Unary operator takes an operand right hand of it. Binary operator takes its left hand and right hand operands. Ternary operator has two words and takes three operands left hand of, between and right hand of them.

Other operators, such as suffix operator or IF operator, have their own syntax.

Some operators and special variables have synonyms, e.g., "!=", "<>" and "NE". This is partially because of avoiding shell special characters like ">", and partially because of sharing the operator name with popular applications such as awk or perl.

Control Operators

Control operators have UNIX sh like syntax. This version of Dl does not have case control, break or continue of C language. These functionalities might be supported in future versions. As operators of Dl, control operator also yields a value.

Next example is not recommended but is valid, because control operator IF forms an expression.
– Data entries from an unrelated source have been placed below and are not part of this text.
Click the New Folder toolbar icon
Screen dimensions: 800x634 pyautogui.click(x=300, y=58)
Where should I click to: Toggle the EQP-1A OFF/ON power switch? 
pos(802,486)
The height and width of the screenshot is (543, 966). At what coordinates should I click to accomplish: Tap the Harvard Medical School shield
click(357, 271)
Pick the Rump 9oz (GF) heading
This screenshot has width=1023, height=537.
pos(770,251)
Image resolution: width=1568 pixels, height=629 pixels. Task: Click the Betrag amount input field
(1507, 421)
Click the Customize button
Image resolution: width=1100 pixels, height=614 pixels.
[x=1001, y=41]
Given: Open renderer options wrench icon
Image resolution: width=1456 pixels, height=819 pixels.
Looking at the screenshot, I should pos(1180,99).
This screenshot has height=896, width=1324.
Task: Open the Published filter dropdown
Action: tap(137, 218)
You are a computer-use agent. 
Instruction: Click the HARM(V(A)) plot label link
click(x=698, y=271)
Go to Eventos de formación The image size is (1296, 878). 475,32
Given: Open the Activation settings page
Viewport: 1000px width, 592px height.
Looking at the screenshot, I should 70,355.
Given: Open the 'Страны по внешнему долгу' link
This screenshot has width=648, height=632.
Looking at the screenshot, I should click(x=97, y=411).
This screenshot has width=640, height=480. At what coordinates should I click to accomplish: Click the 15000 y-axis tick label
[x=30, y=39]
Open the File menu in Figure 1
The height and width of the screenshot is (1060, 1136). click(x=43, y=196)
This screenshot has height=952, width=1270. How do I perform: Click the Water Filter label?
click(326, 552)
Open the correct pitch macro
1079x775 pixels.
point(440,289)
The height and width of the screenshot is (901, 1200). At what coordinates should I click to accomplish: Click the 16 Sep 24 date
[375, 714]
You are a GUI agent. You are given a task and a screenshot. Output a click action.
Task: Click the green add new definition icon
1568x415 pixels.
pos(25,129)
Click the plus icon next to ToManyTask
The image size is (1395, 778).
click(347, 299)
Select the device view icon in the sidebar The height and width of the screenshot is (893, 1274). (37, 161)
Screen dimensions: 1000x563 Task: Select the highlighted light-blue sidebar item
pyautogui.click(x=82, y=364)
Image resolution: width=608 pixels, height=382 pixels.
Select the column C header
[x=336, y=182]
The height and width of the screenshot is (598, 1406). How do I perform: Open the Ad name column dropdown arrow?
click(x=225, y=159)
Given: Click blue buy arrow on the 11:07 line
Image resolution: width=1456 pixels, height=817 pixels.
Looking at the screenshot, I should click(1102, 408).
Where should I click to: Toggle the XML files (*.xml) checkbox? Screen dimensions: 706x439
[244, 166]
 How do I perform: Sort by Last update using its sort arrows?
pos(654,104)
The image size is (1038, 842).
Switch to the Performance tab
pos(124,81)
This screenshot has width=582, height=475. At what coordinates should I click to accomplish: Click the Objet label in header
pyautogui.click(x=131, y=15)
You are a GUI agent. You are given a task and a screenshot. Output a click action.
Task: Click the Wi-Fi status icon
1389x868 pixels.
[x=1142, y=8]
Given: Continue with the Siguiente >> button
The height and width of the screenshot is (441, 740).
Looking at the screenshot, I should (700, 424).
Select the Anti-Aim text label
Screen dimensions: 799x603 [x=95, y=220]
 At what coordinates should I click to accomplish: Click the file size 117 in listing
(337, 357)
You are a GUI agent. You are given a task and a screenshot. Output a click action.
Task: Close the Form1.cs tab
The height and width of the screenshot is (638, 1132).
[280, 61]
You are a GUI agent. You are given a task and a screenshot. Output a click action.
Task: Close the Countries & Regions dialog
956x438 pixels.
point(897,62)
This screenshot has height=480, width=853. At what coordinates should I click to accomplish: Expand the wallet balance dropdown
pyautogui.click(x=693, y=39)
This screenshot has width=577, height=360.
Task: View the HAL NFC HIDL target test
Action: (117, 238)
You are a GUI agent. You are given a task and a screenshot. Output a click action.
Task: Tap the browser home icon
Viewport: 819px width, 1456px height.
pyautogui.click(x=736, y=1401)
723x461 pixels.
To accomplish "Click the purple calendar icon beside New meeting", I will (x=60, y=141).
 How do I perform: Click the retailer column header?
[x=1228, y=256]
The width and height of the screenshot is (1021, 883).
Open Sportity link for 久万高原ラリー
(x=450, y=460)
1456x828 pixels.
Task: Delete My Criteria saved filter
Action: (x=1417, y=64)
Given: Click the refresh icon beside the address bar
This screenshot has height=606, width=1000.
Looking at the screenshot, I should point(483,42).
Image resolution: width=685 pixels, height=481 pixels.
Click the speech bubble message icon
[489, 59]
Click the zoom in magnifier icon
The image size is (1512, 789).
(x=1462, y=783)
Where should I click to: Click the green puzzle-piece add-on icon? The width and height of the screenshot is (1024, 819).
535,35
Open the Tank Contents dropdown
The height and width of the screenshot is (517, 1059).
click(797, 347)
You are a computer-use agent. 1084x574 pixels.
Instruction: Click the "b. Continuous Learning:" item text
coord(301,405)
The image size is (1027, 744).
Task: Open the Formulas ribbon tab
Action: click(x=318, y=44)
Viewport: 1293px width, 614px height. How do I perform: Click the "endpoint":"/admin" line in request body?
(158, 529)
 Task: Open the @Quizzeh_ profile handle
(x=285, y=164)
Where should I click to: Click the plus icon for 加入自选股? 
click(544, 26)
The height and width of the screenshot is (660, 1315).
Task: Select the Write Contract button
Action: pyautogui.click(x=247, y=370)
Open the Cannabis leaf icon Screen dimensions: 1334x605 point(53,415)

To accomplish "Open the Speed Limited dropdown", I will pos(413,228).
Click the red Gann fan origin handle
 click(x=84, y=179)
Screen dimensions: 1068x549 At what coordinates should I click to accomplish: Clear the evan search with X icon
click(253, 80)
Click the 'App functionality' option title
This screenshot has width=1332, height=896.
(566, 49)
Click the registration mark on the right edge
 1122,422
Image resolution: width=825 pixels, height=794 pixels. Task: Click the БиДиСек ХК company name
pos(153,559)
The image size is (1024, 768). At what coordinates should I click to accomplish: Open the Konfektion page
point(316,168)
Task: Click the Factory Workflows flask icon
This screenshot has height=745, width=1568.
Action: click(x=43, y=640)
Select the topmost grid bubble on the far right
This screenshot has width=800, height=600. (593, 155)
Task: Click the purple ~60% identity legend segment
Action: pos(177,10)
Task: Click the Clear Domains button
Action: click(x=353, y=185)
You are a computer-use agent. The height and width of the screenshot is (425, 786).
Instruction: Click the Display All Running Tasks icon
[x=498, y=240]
IF IF v >= 0 THEN v ELSE - FIELD v FI > 3 THEN q = large FI

Table of Control operators

  ;serial operation
IF THEN ELSE FIif
WHILE DO DONEwhile loop
FOR IN DO DONEfor loop
EXITstop the program
EPILOGUEextra execution

Serial operator

expression1 ; expression2

This is like comma operator of C language. First, expression1 is evaluated and regardless to its value, expression2 is evaluated. The result is the value of expression2. The form without expression2 is also allowed so that language C like semicolon usage does not cause syntax error. Precedence of serial operator is the lowest.

If operator

IF expression1 THEN expression2 FI
IF expression1 THEN expression2 ELSE expression3 FI

This is like "?:" operator of C language. First, expression1 is evaluated and if the result is interpreted as TRUE, then expression2, which becomes the IF operation result, is evaluated2. If the value of expression1 is FALSE and ELSE exists, expression3, which becomes the IF operation result is evaluated. If the value of expression1 is FALSE and there is no ELSE, then the value of expression1 becomes the IF operation's result.

While operator

WHILE expression1 DO expression2 DONE

Expression1 is evaluated and if the result is TRUE, then expression2 is evaluated and then expression1 is evaluated; this is repeated until expression1 becomes FALSE. WHILE operation's result is the last expression2 value. If expression1 value is FALSE from the first, WHILE operations's result is expression1 value.

For operator

FOR variable IN expression1 DO expression2 DONE

Expression1 is evaluated, and the variable is set to each element of the expression1 in turn. and expression2 is evaluated each time. The result of FOR operation is the last expression2 value. If the expression1 is NULL value, then the result is also NULL value.

Exit

EXIT

When this word is evaluated, the program stops at once. This special variable does not yield any value.

Eplilogue

EPILOGUE

This special variable returns simple numeric value 1 when the program is evaluated in epilogue mode, otherwise returns 0. See Ded for the epilogue mode.

Comparison Operators

Comparison operators are binary operators to compare left hand and right hand operands. Result is simple numeric value 1 or 0, meaning TRUE and FALSE correspondingly.

==EQ equal
!=NE<>not equal
>GT greater than
>=GE greater than or equal to
<LT less than
<=LE less than or equal to
INCL  includes

Comparison operators are ambivalent, i.e., they compare values as numeric or string depending on the type of operands. When either left hand or right hand operand is numeric, numeric comparison is made. When both operands are string, string comparison is made. For example:

CONST 9 '<' CONST 10

unexpectedly results 0 (FALSE). Because both constants are string by default.

NUM CONST 9 '<' CONST 10

gives expected result. The next example is the most common pitfall of comparison operator usage:

seq '<' 10

Again in this case, string comparison is made, and the result is not usually expected one. Use numeric qualifier for the field or NUM operator to make numeric comparison:

seq:n '<' 10
seq '<' NUM CONST 10

For the detail of comparison, see Comparison of values section of the manual Dintro.

Include operator

expression1 INCL expression2

Inlude operator handles operand as unorderd set of elements. IF expression2 is a subset of expression1 the result is TRUE (numeric 1), otherwise FALSE (numeric 0). That is, if any element of expression2 is equal to one of element of expression1 then the result is TRUE.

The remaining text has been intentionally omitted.